● Ausgewählter Abschnitt:
########################################

Die Bestimmung regelt die Schnittstelle zwischen dem SchKG und dem Konkursverfahren im Finanzmarktrecht. Die bis anhin für Banken und Effektenhändler bestehende Zuständigkeit der FINMA bei der Konkursliquidation wurde im Anhang der vorliegenden Gesetzesänderung auf weitere Finanzmarktteilnehmer ausgedehnt.

Art. 219 Abs. 4, Zweite Klasse Bst. f Der Katalog der privilegierten Gläubigerinnen und Gläubiger wird entsprechend Artikel 37a BankG ergänzt.

2.2.3

Kollektivanlagengesetz vom 23. Juni 2006

Art. 35 Abs. 1 Die Anwendbarkeit der Bestimmungen über das Nachlassverfahren wird mit der analogen Anwendung der bankengesetzlichen Konkursbestimmungen nach Artikel 137 KAG ausgeschlossen. Entsprechend wird die Verweisung auf den Nachlassvertrag mit Vermögensabtretung hinfällig.

Art. 137

Konkurseröffnung

Abs. 1 Die FINMA ist zuständig für sämtliche Liquidationshandlungen im Zusammenhang mit kollektiven Kapitalanlagen. Es fehlen im KAG jedoch Bestimmungen für den Konkurs einer Investmentgesellschaft oder einer Fondsleitung. Es macht aber auch bei diesen von der FINMA bewilligten und beaufsichtigten Bewilligungsträgern Sinn, die Zuständigkeit für eine Konkurseröffnung und die Durchführung des Konkursverfahrens auf die FINMA zu übertragen. Analog den bankengesetzlichen Bestimmungen entscheidet die FINMA bei Vorliegen einer Insolvenzgefahr, ob der Konkurs eröffnet werden muss oder eine ordentliche Liquidation oder eine andere geeignete Massnahme angeordnet werden kann.

########################################

● Datenauszug:
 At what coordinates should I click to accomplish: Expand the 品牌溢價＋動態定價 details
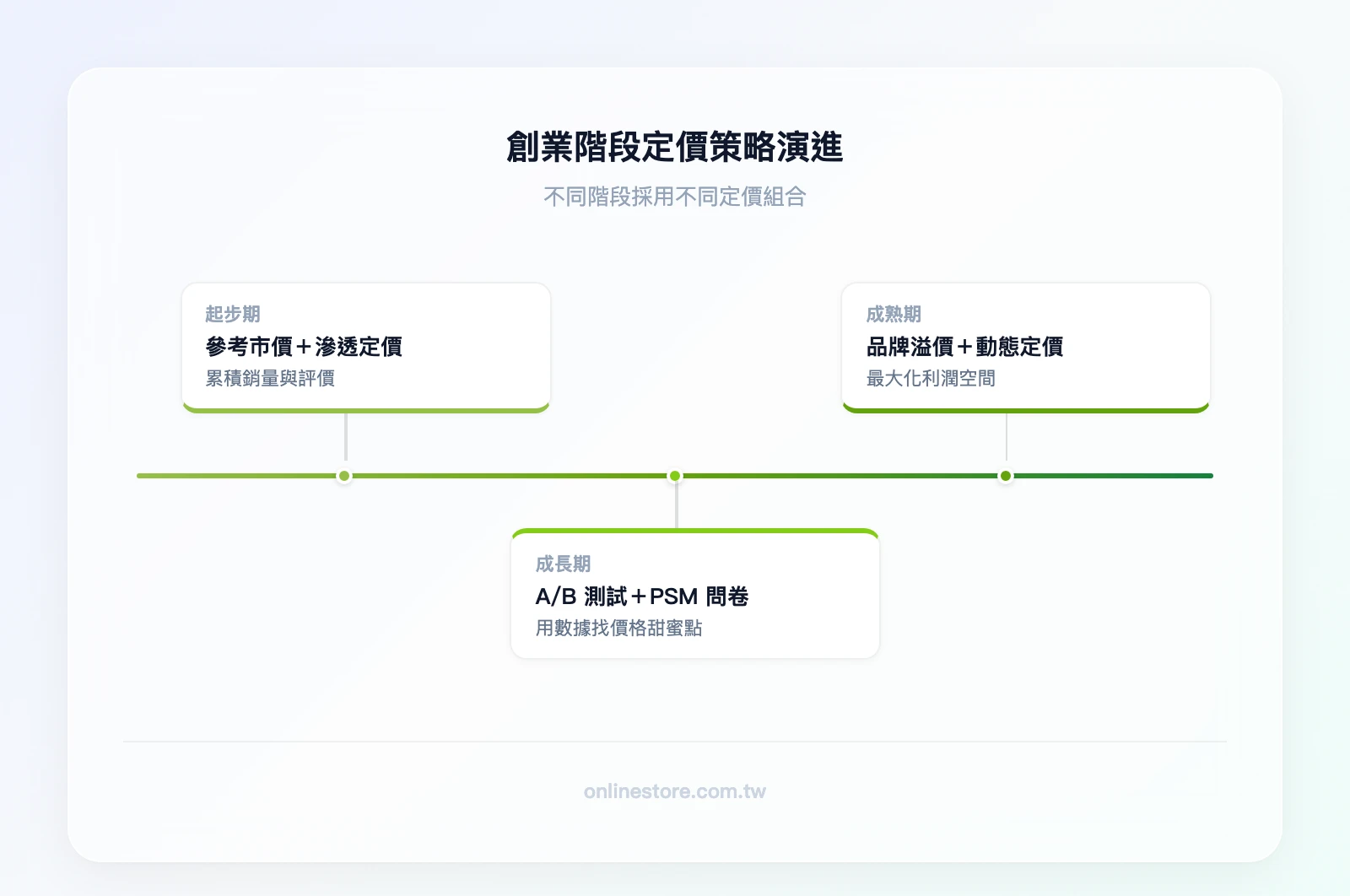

########################################

● Übungsaufgabe 1: Schreiben Sie bitte aus dem ausgewählten Abschnitt alles von „Art. 219 Abs.“ bis hinunter zu „mit Vermögensabtretung hinfällig.“ wortgetreu ab.
● Übungsaufgabe 2: Fahren Sie mit dem Text über die Konkurszuständigkeit der FINMA im Anschluss an seinen letzten Satz fort.

● Lösung 1:
Art. 219 Abs. 4, Zweite Klasse Bst. f Der Katalog der privilegierten Gläubigerinnen und Gläubiger wird entsprechend Artikel 37a BankG ergänzt.

2.2.3

Kollektivanlagengesetz vom 23. Juni 2006

Art. 35 Abs. 1 Die Anwendbarkeit der Bestimmungen über das Nachlassverfahren wird mit der analogen Anwendung der bankengesetzlichen Konkursbestimmungen nach Artikel 137 KAG ausgeschlossen. Entsprechend wird die Verweisung auf den Nachlassvertrag mit Vermögensabtretung hinfällig.

● Lösung 2:
Abs. 2 Mit der Zuständigkeit der FINMA für die Konkurseröffnung und das Konkursverfahren finden die auf Finanzintermediäre zugeschnittenen bankengesetzlichen Bestimmungen Anwendung. Die Anwendbarkeit der Bestimmungen über das Nachlassverfahren gemäss Artikel 293 ff. SchKG ist deshalb auszuschliessen. Für ein ergänzendes Nachlassverfahren besteht kein Bedarf mehr. Die Finanzmarktaufsichtsgesetze geben der FINMA genügende und frühzeitige Möglichkeiten zur Intervention. Ebenso kann unter diesen Umständen auf das aktienrechtliche Moratorium nach Artikel 725 f. OR verzichtet werden.

4027

Abs. 3 Bei einer Insolvenz eines Bewilligungsträgers finden die Konkursbestimmungen des BankG analog Anwendung.

Art. 138 Die Aufgaben und Kompetenzen des Untersuchungsbeauftragten nach Artikel 36 FINMAG umfassen diejenigen des bisherigen Sachwalters vollumfänglich. Die Funktion des Sachwalters wurde aus dem früheren Anlagefondsgesetz übernommen, ist aber vollständig durch den Untersuchungsbeauftragten als einheitliches Aufsichtsinstrument im Rahmen der Finanzmarktaufsicht abgelöst worden. Die Bestimmung kann ersatzlos gestrichen werden.

2.2.4

Börsengesetz vom 24. März 1995

Art. 36a Effektenhändler, die über Einlagen der Kunden verfügen, haben sich wie bisher zwingend der Einlagensicherung anzuschliessen. Für sie gelten weiterhin grundsätzlich die gleichen Insolvenzregeln wie für die Banken, weshalb auf diese Bestimmungen verwiesen werden kann.

Im Übrigen ist die heute in dieser Bestimmung enthaltene Verweisung (auch) auf Art. 38 und 39 BankG mit dem Inkrafttreten des Bundesgesetzes vom 22. Juni 2007 über die Eidgenössische Finanzmarktaufsicht (Finanzmarktaufsichtsgesetz, FINMAG; SR 956.1) und der Streichung der bisher in diesen Artikeln geregelten Haftungsbestimmungen für die FINMA-Beauftragten hinfällig geworden.

2.2.5 Art. 51

Versicherungsaufsichtsgesetz vom 17. Dezember 2004 Sichernde Massnahmen

Abs. 2 Bst. h Artikel 17 VAG sieht die Pflicht des Versicherungsunternehmens vor, die Ansprüche aus Versicherungsverträgen durch ein gebundenes Vermögen sicherzustellen.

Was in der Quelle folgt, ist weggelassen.